More and more bacteria are resistant to available antibiotics. A team of chemists from the Technical University of Munich (TUM) now presents a new approach: they have identified important enzymes in the metabolism of staphylococci. Blocking these enzymes in a targeted manner would allow the pathogens to be starved.
"Medicine needs new weapons against bacteria," says Prof. Stephan Sieber. "Many bacteria are already resistant to common drugs. An important goal of the research is thus to identify new points of attack."
Together with PhD student Annabelle Hoegl and his team at the Chair of Organic Chemistry II at the Technical University of Munich, the researcher has developed a procedure for isolating and metabolizing enzymes that control metabolism. "If we could block these enzymes," Stephan Sieber explains the goal, "we could more or less starve out the pathogens."

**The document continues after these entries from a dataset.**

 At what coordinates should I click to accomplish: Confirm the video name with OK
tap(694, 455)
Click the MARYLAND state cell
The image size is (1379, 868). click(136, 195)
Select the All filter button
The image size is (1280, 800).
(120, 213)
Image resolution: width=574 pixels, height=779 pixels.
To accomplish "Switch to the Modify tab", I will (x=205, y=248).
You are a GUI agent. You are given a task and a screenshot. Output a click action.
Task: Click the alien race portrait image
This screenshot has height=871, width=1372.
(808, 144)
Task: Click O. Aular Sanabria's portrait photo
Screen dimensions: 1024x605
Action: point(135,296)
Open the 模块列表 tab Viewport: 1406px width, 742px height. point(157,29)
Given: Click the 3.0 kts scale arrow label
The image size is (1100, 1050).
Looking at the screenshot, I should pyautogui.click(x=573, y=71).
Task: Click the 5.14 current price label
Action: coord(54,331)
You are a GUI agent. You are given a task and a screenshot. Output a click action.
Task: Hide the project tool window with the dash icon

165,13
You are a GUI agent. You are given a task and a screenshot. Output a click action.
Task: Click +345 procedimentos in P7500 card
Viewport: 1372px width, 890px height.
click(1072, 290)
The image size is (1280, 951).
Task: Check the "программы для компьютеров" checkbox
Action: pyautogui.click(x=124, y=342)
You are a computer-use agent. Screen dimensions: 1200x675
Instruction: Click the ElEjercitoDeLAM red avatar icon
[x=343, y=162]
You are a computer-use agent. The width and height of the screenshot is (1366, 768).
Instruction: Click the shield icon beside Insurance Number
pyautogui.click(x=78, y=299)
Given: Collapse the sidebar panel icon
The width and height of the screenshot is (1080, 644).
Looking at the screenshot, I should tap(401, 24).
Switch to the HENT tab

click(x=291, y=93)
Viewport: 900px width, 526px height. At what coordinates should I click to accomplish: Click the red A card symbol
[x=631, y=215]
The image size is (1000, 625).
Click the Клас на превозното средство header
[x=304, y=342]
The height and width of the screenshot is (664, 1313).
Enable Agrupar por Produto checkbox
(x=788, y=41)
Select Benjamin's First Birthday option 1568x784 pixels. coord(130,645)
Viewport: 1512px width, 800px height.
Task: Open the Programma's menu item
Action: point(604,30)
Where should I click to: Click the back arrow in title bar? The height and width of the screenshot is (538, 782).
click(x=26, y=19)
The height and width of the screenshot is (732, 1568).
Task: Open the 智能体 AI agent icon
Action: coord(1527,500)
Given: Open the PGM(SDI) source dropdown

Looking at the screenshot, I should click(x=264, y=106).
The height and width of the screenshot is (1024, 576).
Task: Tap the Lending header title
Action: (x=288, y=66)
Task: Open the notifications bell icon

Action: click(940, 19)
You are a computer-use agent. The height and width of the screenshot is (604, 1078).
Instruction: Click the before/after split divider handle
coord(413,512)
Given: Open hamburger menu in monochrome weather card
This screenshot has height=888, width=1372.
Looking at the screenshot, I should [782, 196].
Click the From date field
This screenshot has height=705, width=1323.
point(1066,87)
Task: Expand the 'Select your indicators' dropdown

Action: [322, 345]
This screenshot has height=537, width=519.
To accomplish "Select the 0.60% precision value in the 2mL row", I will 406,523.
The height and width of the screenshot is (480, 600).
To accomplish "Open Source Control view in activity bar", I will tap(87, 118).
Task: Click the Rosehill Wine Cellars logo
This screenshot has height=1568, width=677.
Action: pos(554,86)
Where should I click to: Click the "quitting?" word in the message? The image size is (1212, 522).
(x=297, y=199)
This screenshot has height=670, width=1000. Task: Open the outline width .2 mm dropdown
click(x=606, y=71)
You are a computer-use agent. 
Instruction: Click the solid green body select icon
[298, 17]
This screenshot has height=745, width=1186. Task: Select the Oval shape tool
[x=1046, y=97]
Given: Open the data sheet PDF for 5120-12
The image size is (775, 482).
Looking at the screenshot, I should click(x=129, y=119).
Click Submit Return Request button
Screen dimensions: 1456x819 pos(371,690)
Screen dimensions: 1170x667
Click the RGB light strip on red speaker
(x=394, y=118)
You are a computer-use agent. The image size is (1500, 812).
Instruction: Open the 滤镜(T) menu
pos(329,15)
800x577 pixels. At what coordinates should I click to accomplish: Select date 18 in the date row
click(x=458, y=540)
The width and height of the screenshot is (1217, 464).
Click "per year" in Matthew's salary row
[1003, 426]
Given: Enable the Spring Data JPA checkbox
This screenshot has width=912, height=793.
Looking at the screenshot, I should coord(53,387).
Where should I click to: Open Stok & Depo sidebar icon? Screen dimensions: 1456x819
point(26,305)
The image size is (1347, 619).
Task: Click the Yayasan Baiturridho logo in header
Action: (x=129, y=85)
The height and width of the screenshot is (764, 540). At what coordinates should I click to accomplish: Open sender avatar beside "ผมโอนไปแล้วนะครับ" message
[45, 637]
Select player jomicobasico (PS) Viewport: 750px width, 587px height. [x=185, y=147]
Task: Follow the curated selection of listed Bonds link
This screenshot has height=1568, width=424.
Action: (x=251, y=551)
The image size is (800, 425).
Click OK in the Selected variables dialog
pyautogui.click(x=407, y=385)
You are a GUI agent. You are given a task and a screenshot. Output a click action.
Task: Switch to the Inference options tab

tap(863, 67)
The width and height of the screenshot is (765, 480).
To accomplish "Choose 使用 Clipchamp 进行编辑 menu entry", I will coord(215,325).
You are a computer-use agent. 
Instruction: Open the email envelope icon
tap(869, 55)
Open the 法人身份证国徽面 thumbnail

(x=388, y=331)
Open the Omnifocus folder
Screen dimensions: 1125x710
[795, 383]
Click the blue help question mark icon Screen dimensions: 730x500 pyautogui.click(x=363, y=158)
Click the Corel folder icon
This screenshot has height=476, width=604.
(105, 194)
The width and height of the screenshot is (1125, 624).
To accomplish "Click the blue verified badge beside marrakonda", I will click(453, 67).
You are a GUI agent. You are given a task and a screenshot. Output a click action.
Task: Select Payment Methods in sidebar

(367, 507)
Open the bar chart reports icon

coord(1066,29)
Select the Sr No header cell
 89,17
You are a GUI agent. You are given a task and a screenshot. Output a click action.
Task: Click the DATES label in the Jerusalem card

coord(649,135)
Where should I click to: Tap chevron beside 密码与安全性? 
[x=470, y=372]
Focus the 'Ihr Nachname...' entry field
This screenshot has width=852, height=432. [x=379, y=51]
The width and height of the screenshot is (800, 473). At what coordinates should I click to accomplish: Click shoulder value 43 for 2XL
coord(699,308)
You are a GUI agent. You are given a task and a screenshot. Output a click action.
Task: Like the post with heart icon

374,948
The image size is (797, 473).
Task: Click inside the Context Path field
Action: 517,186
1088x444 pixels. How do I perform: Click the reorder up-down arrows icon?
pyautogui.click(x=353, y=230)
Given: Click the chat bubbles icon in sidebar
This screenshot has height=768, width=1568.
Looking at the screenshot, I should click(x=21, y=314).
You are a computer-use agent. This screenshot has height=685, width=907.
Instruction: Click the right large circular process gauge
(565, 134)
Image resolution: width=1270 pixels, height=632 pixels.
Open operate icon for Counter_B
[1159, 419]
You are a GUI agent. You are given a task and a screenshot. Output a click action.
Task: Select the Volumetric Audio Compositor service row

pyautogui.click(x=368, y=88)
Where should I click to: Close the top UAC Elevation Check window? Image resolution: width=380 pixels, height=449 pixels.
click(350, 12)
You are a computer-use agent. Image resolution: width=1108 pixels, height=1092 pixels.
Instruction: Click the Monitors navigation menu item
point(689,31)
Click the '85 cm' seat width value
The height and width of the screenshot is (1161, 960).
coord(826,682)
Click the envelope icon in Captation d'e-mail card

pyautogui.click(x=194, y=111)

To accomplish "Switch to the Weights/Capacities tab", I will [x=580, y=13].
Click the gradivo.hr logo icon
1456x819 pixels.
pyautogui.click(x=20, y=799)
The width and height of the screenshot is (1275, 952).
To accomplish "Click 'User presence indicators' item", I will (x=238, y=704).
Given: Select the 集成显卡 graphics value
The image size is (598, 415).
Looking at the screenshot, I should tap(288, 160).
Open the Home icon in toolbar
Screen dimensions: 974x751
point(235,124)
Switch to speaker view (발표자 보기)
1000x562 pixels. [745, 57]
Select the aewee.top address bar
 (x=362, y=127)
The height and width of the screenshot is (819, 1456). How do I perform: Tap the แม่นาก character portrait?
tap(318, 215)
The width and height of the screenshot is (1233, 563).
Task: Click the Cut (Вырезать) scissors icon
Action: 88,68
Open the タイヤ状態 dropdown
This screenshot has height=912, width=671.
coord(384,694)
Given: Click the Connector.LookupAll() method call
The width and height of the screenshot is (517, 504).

Staphylococcus as a model bacterium
The new methodology was tested on Staphylococcus aureus. The bacterium is widespread, with many species resistant to antibiotics. Staphylococci comprise thousands of proteins. "Isolating enzymes with specific properties from this haystack, identifying them and investigating their function presented a real challenge," recalls Sieber.
The enzymes targeted by the research team use vitamin B6 to accelerate chemical reactions in the cell. A crucial component of vitamin B6 is pyridoxal phosphate, or PLP. Without the PLP-dependent enzymes, the bacteria's metabolism would come to a halt, starving the microorganisms to death.
Tracking down enzymes with markers
The team used a chemically modified pyridoxal phosphate to detect such PLP-dependent enzymes. The marked molecules were added to a nutrient solution in which the Staphylococcus aureus bacteria proliferate.
Since the solution contained no natural PLP, the PLP-dependent enzymes incorporated the markers, using them for metabolism. The chemists then ruptured the bacteria using ultrasound and fished out the enzymes carrying the markers.
Opportunities for new antibiotics
The principle of molecular fishing, or "protein profiling," as it is called, is not completely new. But, the TUM scientists are the first to utilize this methodology to investigate PLP-dependent enzymes.
"We were able to demonstrate that the method is very efficient," emphasizes Sieber. "Many physiologically important enzymes in Staphylococcus depend on pyridoxal phosphate. We isolated 73% of these enzymes, analyzed them using mass spectrometry and identified them."
In addition, the team uncovered previously unknown PLP-dependent enzymes and deciphered their functions. "Therewith we discovered an untapped treasure in our search for new antibiotic targets," says the chemist.
This insight can now be used to develop new active agents against bacteria. In the next step, the researchers hope to investigate the functions of the enzymes in greater detail and determine how the metabolism of bacteria can be blocked in a targeted manner without damaging healthy human cells.